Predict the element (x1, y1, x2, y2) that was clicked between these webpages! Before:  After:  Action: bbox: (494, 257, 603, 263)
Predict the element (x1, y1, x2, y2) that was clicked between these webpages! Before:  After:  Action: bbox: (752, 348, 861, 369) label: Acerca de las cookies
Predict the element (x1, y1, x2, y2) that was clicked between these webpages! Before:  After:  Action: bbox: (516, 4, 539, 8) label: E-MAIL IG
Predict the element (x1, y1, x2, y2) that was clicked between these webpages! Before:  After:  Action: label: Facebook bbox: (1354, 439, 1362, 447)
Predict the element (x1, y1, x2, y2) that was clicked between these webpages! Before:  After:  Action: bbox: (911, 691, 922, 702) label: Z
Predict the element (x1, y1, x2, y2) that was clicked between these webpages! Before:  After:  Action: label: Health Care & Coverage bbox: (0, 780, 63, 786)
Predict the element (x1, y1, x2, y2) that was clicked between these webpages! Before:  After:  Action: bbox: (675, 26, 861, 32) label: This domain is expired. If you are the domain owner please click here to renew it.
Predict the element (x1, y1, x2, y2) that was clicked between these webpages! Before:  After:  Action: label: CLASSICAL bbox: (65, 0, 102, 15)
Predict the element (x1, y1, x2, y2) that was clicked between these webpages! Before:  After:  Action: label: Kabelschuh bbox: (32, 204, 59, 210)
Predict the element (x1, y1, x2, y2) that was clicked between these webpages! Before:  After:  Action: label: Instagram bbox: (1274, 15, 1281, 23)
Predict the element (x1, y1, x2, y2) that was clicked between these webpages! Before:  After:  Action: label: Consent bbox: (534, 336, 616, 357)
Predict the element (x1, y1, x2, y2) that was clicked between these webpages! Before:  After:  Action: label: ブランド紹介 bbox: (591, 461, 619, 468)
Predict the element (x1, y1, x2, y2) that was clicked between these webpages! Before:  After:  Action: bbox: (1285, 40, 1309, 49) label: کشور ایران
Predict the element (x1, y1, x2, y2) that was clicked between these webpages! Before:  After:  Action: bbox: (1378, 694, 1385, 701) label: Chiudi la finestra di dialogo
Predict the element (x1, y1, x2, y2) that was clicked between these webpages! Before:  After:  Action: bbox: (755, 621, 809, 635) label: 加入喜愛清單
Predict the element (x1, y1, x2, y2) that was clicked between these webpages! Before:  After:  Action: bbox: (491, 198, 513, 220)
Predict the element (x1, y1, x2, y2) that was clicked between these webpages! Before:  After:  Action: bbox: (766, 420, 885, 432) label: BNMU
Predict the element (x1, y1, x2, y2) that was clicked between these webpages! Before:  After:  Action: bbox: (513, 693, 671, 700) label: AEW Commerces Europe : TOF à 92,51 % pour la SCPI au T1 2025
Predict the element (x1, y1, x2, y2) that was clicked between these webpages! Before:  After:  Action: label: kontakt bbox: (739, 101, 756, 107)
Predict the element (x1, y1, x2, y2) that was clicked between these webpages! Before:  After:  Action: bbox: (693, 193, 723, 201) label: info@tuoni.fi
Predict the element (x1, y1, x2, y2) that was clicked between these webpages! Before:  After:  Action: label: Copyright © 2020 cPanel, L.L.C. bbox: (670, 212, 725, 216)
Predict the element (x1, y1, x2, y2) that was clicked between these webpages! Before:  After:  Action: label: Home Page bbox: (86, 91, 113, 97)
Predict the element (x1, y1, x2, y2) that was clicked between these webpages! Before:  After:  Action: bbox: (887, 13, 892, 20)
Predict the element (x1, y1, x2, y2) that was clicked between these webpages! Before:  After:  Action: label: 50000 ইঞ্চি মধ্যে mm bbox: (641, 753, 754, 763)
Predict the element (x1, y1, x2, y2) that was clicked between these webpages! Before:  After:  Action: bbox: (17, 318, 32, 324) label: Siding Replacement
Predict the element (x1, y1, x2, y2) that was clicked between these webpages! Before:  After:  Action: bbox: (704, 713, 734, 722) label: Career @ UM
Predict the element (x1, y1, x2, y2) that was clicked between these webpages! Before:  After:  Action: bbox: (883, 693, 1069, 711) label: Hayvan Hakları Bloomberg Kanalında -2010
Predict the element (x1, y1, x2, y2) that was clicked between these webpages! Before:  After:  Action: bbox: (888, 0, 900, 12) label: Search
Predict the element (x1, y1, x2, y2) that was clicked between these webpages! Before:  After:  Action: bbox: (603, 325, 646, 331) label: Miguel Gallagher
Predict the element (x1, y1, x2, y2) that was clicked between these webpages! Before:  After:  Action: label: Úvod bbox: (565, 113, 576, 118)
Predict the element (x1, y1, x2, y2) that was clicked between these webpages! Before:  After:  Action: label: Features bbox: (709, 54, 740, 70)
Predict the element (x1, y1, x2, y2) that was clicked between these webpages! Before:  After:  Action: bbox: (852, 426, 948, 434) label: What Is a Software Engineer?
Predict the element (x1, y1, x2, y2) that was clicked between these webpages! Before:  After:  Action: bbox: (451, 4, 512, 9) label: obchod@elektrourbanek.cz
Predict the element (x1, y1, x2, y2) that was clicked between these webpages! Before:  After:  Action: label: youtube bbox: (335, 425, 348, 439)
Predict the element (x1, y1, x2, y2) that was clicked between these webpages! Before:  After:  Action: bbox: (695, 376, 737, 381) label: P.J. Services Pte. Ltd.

- WRITTEN EXERCISE
Starting with the line that contains "101, 756, 107)" and going on through the line that contains "91, 113, 97)", rewrite those lines with "webpages" changed to "web pages" and everything else left as it is.

- EXPECTED ANSWER
Predict the element (x1, y1, x2, y2) that was clicked between these web pages! Before:  After:  Action: label: kontakt bbox: (739, 101, 756, 107)
Predict the element (x1, y1, x2, y2) that was clicked between these web pages! Before:  After:  Action: bbox: (693, 193, 723, 201) label: info@tuoni.fi
Predict the element (x1, y1, x2, y2) that was clicked between these web pages! Before:  After:  Action: label: Copyright © 2020 cPanel, L.L.C. bbox: (670, 212, 725, 216)
Predict the element (x1, y1, x2, y2) that was clicked between these web pages! Before:  After:  Action: label: Home Page bbox: (86, 91, 113, 97)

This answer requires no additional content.